Compensation for the reversals of sign to the control computers 29 and 30, is made by reversals (R) introduced into the analogue signal connections from the transducers 41 and 42 to the amplifiers 107 of the computers 29 and 30, and from those amplifiers 107 to the actuators 20 and 21; these contrast with the direct, uncrossed connections (D) from the transducers 39 and 40, and to the actuators 17 and 18, in relation to the amplifiers 107 of the computers 27 and 28.The amalgamation programs performed in the units 102 of the control computers 27 to 30, and in the units 114 of the monitor computers 43 and 44, compensate automatically for the reversal of sign effective between one pair and the other of the compared digital representations; the amalgamate derived in each case is attributed the appropriate sign to maintain the difference of digital representation as between the different pairs of computers 27 to 30.

A context-dependent failure is most likely to manifest itself in each computer 27 to 30 in either of two ways: either in an abrupt change in the program cycle of the computer (for example, trapping the computer in a 'loop' of instructions); or in an obviously incorrect output command (such as a demand for the elevators to move suddenly to one extreme of their range of movement).
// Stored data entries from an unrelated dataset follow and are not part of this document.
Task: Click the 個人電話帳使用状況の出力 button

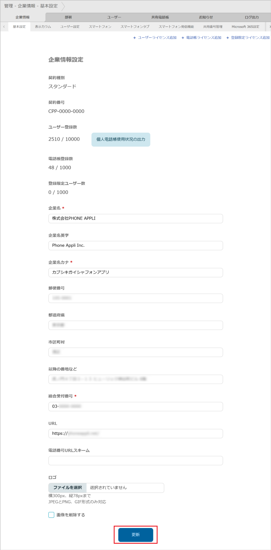Action: pyautogui.click(x=120, y=140)
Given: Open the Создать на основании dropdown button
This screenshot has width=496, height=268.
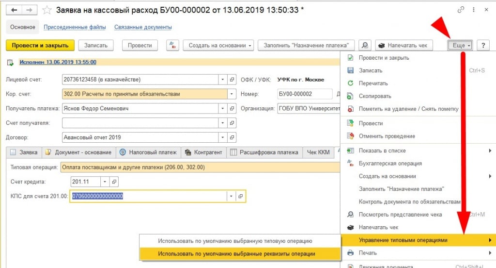Looking at the screenshot, I should click(220, 45).
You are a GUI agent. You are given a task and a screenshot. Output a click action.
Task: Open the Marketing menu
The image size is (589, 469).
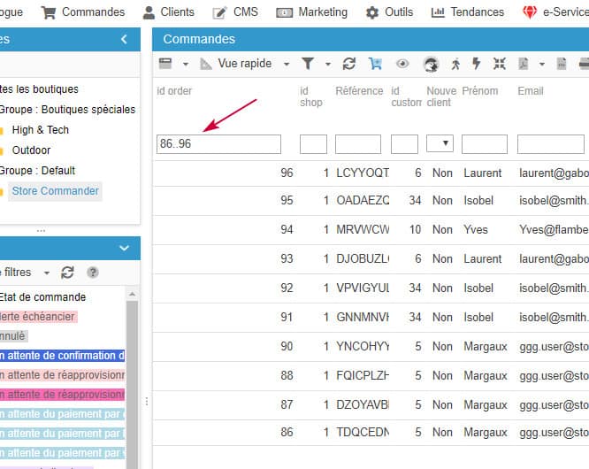312,12
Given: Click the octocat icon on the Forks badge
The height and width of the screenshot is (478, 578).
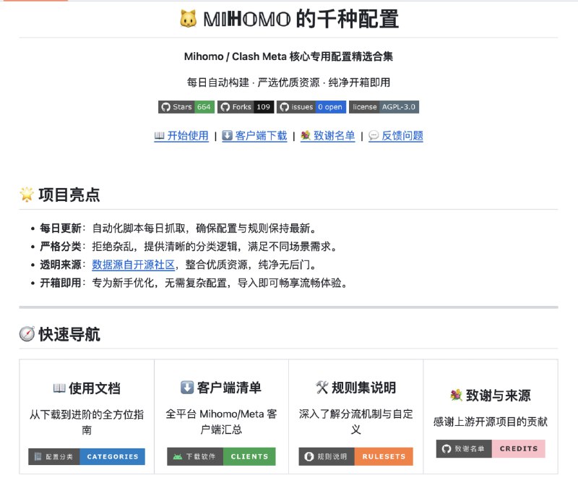Looking at the screenshot, I should click(x=226, y=108).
The digital-processing units 102 of the control computers 27 to 30 each complete one cycle of instructions, and thus regenerate their output commands, at intervals of between 10 and 20 milliseconds. Each digital processing unit 114 of the monitor computers 43 and 44 completes a related program of instructions, to compare and check the output commands of the control computers 27 to 30 and to regenerate its own output command, in the same interval of time. Thus any sudden change in program execution arising from a context-dependent failure in any of the control computers 27 to 30, results in the computer or computers involved departing from synchronizm with the monitor computers 43 and 44.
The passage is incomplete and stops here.